5. Rs 9,6 millions par condamnation
Depuis 2002, l’ICAC nous a coûté Rs 2 milliards. Selon les derniers chiffres officiels publiés sur le site Internet de la commission anticorruption, 217 personnes ont été condamnées à la suite de poursuites par l’ICAC. La moyenne est peu flatteuse : chaque condamnation coûte Rs 9,6 millions. Pour l’année en cours, l’ICAC bénéficie d’une enveloppe de Rs 212 millions, soit Rs 580 000 par jour (dimanches et jours fériés compris).
Réactions
Yousuf Mohamed,Senior Counsel :
«L’annonce du Premier ministre, Pravind Jugnauth, de la mise pied de cette commission d’enquête et le fait de confier l’affaire Álvaro à l’ICAC est un subterfuge pour cacher la vérité.» C’est ce qu’a déclaré, à l’express, hier, Me Yousuf Mohamed. «Personne ne connaîtra la vérité lorsque l’affaire Álvaro sera confiée à l’ICAC. Qu’est-ce que Pravind Jugnauth veut cacher par cette façon de faire ?» En tout cas, Me Yousuf Mohamed a confié qu’il ira déposer devant la commission d’enquête, puisque l’ex-présidente de la République l’avait approché à plusieurs reprises.
Gilbert Noël, homme de loi :
«Il ne serait pas approprié pour moi de faire de commentaire à ce stade.»

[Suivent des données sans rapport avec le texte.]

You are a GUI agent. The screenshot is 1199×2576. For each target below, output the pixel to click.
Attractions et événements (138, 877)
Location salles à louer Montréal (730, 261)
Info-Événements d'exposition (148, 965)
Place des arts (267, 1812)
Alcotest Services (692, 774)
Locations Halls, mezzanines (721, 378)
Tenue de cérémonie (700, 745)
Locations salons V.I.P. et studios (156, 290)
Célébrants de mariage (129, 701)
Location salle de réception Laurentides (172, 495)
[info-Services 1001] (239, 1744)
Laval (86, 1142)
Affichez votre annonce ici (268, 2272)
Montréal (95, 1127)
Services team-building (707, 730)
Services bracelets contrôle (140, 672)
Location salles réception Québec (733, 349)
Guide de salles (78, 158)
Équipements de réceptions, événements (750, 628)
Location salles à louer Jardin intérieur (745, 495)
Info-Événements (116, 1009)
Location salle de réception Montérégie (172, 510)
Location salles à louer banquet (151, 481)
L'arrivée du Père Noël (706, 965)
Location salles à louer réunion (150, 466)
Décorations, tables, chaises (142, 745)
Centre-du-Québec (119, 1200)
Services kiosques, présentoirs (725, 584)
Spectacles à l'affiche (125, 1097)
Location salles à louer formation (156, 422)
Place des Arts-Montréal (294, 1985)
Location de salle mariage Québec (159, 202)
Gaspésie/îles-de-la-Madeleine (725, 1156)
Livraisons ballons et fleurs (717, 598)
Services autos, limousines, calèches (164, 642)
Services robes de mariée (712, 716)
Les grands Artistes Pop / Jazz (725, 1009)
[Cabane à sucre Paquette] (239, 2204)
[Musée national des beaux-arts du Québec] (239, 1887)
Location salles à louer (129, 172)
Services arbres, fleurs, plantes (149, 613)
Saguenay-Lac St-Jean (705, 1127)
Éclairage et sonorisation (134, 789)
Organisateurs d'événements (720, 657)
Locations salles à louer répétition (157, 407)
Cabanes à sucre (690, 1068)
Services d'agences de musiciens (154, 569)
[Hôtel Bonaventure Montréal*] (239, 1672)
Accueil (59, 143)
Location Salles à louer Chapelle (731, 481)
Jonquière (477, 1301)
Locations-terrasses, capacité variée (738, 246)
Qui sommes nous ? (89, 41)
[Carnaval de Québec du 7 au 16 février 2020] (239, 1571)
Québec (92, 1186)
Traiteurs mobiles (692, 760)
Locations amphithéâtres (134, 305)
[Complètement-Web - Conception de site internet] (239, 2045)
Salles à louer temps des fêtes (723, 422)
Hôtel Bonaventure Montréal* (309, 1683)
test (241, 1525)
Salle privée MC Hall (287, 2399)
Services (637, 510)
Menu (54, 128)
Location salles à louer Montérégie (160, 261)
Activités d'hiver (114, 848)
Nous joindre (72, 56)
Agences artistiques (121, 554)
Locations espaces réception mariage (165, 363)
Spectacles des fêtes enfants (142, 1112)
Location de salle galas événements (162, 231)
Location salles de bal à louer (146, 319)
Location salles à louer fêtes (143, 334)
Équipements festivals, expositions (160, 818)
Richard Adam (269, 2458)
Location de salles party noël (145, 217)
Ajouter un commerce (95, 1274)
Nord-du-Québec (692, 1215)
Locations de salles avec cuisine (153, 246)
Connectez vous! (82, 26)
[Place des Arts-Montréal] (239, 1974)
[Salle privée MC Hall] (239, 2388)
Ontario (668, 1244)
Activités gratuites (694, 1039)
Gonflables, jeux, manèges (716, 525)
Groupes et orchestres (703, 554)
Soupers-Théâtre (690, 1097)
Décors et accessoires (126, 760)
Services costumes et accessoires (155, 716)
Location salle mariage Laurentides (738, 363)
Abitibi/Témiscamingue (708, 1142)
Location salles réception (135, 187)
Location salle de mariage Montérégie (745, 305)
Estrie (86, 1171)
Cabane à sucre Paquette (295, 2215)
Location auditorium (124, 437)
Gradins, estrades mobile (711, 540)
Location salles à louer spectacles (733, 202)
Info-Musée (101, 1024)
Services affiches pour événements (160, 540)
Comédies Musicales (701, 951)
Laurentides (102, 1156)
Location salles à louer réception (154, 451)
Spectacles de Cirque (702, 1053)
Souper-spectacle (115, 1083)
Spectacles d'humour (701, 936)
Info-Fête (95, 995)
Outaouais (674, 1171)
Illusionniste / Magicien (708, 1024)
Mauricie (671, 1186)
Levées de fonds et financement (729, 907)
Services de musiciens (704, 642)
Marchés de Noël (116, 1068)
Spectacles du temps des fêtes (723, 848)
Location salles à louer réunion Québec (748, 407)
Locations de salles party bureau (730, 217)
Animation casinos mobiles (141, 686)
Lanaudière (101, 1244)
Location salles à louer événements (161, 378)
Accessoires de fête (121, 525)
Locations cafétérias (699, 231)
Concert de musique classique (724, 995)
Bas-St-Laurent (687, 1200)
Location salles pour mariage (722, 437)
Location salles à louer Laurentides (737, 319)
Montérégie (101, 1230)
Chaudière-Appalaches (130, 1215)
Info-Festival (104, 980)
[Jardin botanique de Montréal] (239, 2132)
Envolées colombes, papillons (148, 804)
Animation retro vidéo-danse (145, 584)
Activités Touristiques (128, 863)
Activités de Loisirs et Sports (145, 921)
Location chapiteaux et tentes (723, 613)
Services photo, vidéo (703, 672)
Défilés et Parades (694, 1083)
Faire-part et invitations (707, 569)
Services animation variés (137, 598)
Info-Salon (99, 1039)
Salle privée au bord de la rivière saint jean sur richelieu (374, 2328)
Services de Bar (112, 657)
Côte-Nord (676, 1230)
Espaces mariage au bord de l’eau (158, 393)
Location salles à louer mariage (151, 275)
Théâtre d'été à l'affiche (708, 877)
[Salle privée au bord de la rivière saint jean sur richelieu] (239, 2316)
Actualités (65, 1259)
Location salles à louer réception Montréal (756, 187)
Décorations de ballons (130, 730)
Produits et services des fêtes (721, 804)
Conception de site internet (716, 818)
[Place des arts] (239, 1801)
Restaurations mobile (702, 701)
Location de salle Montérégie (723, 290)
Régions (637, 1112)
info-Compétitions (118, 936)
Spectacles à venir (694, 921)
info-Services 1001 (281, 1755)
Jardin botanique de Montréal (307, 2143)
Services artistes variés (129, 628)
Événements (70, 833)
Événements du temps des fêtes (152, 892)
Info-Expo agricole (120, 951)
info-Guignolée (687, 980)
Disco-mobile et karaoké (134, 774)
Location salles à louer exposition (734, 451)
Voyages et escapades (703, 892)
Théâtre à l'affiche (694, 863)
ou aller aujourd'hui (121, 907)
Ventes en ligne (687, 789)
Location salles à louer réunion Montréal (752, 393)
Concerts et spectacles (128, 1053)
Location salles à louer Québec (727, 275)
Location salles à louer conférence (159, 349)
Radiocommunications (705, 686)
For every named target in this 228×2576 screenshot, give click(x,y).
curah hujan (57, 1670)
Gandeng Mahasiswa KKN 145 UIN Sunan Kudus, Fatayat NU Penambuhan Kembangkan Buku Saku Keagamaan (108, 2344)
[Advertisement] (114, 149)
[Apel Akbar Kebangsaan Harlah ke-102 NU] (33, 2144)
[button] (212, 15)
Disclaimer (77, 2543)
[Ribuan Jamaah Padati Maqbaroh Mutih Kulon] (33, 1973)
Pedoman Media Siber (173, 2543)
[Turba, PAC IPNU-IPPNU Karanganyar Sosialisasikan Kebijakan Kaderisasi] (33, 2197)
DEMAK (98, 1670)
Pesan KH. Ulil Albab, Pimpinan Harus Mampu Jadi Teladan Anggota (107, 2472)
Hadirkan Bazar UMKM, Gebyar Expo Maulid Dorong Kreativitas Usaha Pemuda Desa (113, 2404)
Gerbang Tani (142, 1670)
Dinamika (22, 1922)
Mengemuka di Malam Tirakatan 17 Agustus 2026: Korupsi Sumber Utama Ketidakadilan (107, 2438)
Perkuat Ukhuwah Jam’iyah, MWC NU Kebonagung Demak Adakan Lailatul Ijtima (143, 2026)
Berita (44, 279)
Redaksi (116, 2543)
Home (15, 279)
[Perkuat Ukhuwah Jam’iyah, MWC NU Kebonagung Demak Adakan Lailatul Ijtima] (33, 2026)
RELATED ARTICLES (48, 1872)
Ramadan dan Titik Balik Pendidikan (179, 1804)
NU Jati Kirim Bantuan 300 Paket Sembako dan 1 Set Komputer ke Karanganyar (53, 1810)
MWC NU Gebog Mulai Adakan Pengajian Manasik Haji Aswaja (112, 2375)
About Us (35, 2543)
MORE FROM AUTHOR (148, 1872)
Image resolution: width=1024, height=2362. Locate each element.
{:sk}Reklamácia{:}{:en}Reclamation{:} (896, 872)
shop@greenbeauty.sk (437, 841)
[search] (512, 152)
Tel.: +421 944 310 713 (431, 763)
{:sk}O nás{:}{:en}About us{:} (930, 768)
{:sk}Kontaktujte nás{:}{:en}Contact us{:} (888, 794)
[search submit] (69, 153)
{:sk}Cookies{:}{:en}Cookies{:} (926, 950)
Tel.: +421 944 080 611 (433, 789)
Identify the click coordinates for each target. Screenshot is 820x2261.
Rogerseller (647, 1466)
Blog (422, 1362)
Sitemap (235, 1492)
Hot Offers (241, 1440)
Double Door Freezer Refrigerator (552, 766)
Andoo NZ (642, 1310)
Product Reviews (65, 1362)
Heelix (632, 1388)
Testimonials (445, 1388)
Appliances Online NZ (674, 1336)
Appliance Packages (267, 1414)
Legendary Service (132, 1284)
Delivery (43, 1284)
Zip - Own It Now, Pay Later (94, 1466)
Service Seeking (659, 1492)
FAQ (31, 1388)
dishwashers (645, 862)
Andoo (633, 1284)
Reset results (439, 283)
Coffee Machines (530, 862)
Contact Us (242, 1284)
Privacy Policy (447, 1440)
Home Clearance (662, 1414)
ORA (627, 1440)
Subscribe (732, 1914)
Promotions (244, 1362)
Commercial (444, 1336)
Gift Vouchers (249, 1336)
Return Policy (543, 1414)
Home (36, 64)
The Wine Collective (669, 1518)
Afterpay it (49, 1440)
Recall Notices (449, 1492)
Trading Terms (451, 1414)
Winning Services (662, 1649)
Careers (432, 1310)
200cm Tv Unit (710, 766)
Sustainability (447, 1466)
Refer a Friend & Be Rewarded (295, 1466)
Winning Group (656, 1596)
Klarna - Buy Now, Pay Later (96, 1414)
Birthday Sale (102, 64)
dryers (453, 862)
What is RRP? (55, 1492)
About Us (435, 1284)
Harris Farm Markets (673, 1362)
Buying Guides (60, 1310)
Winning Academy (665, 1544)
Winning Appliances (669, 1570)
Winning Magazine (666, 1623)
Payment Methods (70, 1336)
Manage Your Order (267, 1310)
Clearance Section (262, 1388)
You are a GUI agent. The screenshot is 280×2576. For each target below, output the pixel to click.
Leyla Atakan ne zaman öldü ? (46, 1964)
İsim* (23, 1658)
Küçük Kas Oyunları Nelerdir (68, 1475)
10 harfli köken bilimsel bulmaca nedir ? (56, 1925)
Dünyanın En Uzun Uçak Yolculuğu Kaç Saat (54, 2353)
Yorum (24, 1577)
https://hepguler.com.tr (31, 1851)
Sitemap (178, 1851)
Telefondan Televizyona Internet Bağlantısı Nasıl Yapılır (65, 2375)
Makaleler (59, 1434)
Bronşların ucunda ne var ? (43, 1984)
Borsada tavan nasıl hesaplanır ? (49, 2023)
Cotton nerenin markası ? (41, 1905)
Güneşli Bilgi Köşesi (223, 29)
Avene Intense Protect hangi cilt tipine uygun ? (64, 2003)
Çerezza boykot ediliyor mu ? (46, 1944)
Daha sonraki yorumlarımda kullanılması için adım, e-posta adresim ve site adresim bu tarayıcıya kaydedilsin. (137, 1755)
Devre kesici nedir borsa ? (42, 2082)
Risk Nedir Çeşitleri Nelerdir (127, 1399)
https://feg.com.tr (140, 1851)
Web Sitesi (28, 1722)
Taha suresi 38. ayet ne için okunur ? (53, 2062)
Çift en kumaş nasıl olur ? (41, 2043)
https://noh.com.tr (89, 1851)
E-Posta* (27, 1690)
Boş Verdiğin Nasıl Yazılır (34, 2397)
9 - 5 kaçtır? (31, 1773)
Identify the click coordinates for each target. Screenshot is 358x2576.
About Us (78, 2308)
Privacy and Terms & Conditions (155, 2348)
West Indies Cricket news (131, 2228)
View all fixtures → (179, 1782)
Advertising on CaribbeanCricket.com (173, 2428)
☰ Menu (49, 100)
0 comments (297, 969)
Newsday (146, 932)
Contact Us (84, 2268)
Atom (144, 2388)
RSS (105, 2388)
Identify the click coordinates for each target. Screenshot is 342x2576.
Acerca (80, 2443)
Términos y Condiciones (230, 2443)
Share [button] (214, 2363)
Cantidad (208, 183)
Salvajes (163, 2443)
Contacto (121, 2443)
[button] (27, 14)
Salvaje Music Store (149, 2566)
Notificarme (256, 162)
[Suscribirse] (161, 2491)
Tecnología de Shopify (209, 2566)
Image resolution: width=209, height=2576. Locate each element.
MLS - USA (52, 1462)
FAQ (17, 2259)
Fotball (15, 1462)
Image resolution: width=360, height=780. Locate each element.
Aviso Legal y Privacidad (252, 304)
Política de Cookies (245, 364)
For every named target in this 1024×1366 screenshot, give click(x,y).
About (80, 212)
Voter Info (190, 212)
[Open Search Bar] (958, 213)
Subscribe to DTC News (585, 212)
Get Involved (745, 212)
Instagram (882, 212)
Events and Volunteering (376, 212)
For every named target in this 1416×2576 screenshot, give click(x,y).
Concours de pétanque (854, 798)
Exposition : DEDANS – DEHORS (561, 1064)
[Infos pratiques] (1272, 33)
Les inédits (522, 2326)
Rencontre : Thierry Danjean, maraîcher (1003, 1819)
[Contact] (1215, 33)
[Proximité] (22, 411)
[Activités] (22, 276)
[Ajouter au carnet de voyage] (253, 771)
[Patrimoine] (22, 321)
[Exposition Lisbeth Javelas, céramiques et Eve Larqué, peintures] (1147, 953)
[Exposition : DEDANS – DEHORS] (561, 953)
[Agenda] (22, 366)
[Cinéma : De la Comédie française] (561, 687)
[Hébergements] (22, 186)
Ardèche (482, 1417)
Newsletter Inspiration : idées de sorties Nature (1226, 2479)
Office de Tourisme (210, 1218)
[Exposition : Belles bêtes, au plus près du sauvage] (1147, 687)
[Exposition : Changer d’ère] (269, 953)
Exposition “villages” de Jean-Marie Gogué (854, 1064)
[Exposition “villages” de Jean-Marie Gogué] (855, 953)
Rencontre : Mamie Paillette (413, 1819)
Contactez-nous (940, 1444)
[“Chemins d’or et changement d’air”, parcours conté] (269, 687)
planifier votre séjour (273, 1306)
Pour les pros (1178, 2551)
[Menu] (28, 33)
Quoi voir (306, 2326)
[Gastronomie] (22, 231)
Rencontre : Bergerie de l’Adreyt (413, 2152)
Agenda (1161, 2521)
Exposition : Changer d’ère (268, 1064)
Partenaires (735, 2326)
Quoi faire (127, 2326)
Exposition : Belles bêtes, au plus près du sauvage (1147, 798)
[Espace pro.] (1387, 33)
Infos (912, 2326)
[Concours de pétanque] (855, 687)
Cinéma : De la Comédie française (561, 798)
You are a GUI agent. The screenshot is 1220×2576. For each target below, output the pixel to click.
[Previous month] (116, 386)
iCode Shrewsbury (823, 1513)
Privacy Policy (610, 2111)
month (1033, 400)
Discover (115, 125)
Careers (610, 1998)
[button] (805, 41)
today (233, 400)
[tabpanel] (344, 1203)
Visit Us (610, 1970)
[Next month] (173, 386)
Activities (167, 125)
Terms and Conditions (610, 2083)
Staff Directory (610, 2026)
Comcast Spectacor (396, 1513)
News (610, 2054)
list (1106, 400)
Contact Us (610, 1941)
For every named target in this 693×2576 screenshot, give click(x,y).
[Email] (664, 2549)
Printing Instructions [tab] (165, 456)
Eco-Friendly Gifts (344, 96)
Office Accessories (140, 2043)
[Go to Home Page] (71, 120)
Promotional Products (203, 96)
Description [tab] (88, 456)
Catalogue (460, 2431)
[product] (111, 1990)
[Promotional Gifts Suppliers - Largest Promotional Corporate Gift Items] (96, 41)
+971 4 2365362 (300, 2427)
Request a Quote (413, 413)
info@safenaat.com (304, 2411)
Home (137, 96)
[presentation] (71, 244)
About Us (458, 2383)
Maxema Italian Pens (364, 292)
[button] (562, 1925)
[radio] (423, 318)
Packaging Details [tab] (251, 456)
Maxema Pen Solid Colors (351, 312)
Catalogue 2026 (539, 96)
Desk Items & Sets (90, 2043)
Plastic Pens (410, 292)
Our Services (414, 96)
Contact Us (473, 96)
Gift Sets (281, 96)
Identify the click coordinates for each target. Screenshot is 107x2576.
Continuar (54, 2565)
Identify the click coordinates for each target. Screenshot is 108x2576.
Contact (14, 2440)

Ajay Gunness, secrétaire général du MMM :
«On ne connaît même pas les terms of reference de la commission d’enquête. On ne sait toujours pas qui seront ceux qui la présideront. On sait déjà que la commission d’enquête a créé une crise au sommet de l’État. Une crise constitutionnelle. La population pensait qu’il y aurait eu une commission sur l’affaire Alvaro Sobrinho. Mais le PM a référé l’affaireà l’ICAC. Et nous savons tous que l’ICAC, c’est un white washing machine, un outil entre les mains du gouvernement. C’est dommage que le gouvernement ait raté l’occasion pour instituer une enquête sur toute cette saga.»